Deep learning is a branch of machine learning that aims to replicate how the human brain solves problems. It has led to major breakthroughs in areas such as language translation and image and voice recognition.

Video recognition is similar to image classification, in that the deep learning model basically tries to identify what’s going on in a video, including the objects and people it sees, what they’re doing and so on. The main difference between the two is that videos have a lot more moving parts than a simple, static image, and so training deep learning models to understand them takes much more time and effort.

“By one estimate, training a video recognition model can take up to 50 times more data and eight times more processing power than training an image classification model,” MIT explained in a blog post today.

Of course, no one likes devoting huge amounts of compute resources to such a task because it can often be prohibitively expensive. Moreover, the resources needed makes it next to impossible to run video recognition models on low-powered mobile devices, where many AI applications are going.

Those problems are what inspired a research team led by Song Han, an assistant professor at MIT’s Department of Electrical Engineering and Computer Science, to come up with a more efficient model for video recognition training. The new technique dramatically reduces the size of video recognition models in order to speed up training times and improve performance on mobile devices.

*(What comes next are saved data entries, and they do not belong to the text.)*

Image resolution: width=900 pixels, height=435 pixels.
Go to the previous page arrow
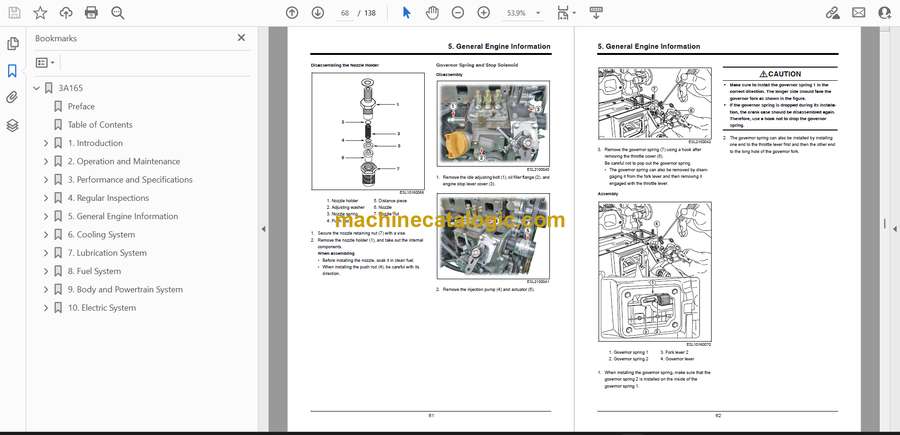click(292, 12)
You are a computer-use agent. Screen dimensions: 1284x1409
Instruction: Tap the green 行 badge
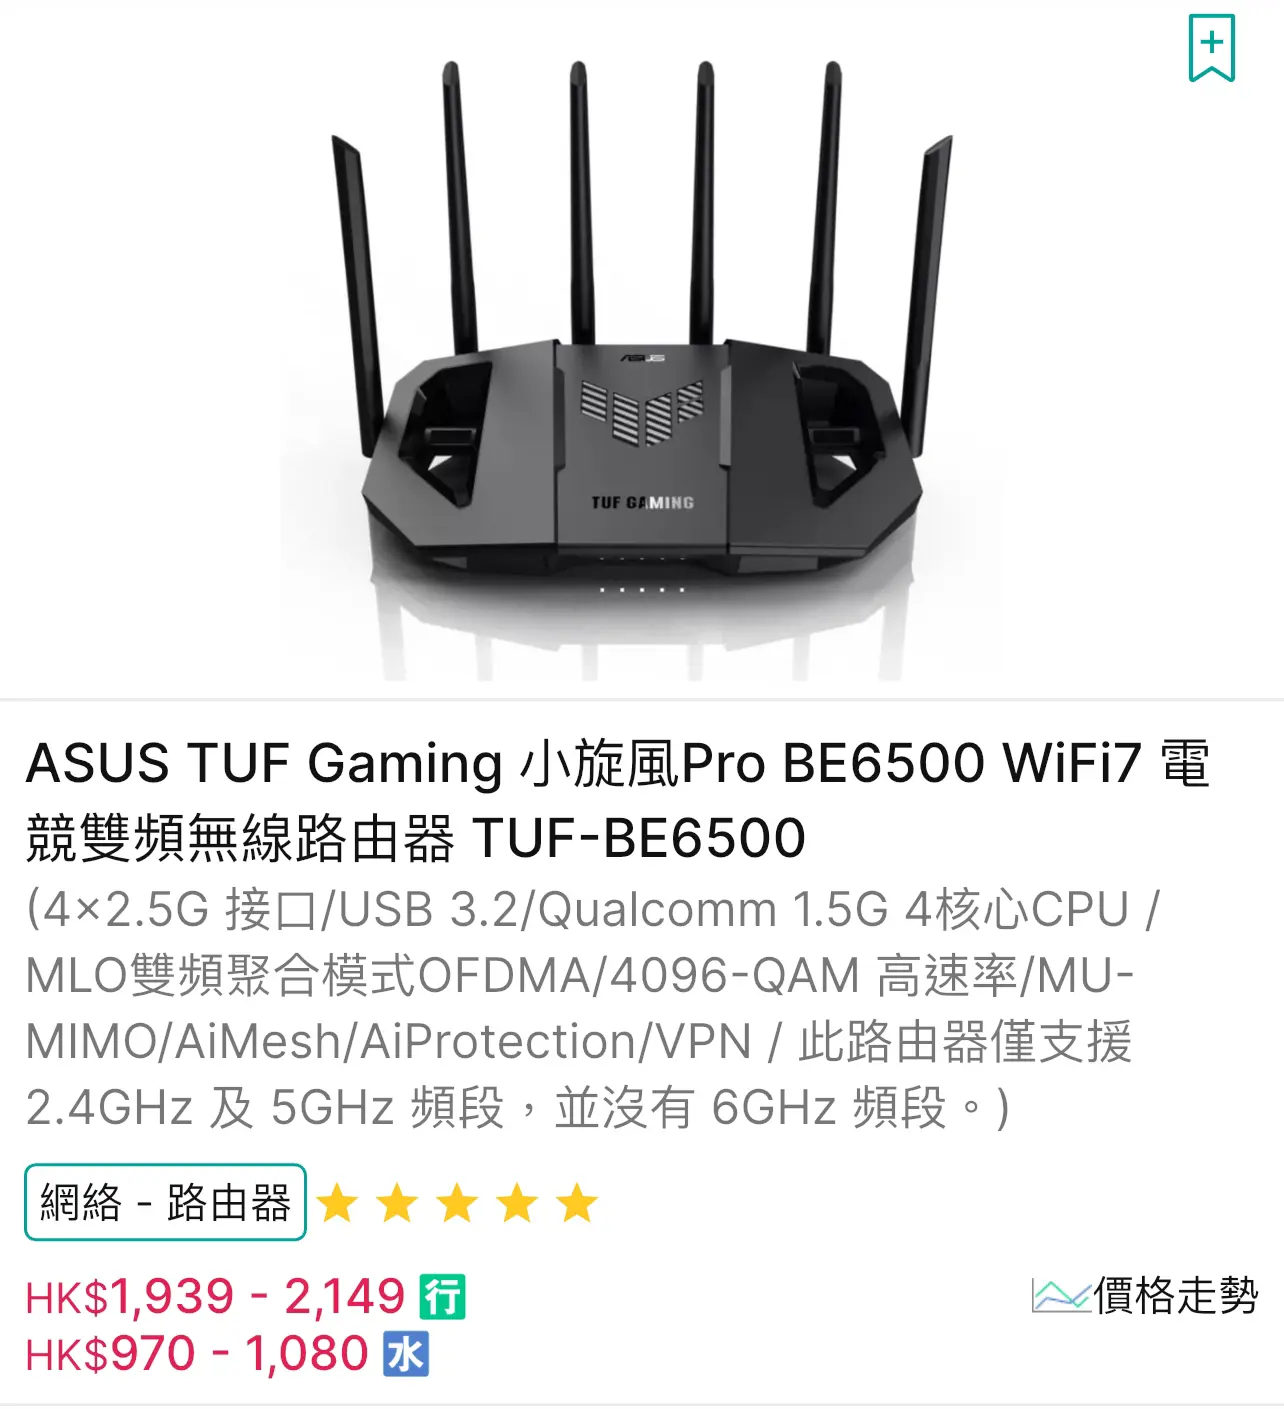pyautogui.click(x=442, y=1297)
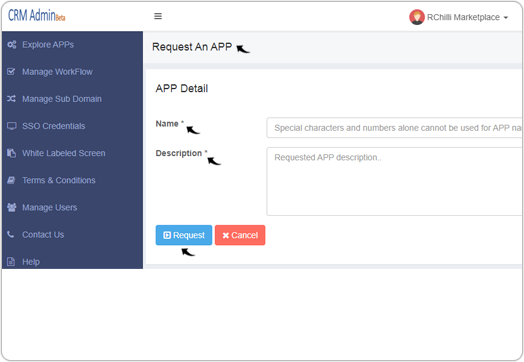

“Our goal is to make AI accessible to anyone with a low-power device,” Han said. “To do that we need to design efficient AI models that use less energy and can run smoothly on edge devices where so much of AI is moving.”

Image classification models work by looking for patterns in the pixels of an image in order to build up a representation of what they see. With enough examples, the models can learn to recognize people, objects and the ways they relate to one another.

Video recognition works in a similar way, but the deep learning models go further by using “three-dimensional convolutions” to encode the passage of time in a sequence of images (video frames), which leads to bigger and more computationally-intensive models. To reduce the calculations involved, Han and his colleagues designed an operation they call a “temporal shift module” which shifts the feature maps of a selected video frame to its neighboring frames. By mingling spatial representations of the past, present and future, the model gets a sense of time passing without explicitly representing it.

The new technique resulted in a model that can be trained three times faster than existing models on the Something-Something video dataset, which is a collection of densely labeled video clips that show humans performing predefined basic actions with everyday objects.

The model can even understand people’s movements in real time and is also extremely power-efficient. For example, it enabled a single-board computer rigged to a video camera to instantly classify hand gestures, using the same amount of energy required to power a bike light.

Machine Learning is still in its early phases and so are the gains that can be achieved with innovative approaches such as this, said Holger Mueller, principal analyst and vice president at Constellation Research Inc. “Today it is the turn of MIT and IBM to accelerate video recognition, which happens to be one of the hardest ML jobs there is.”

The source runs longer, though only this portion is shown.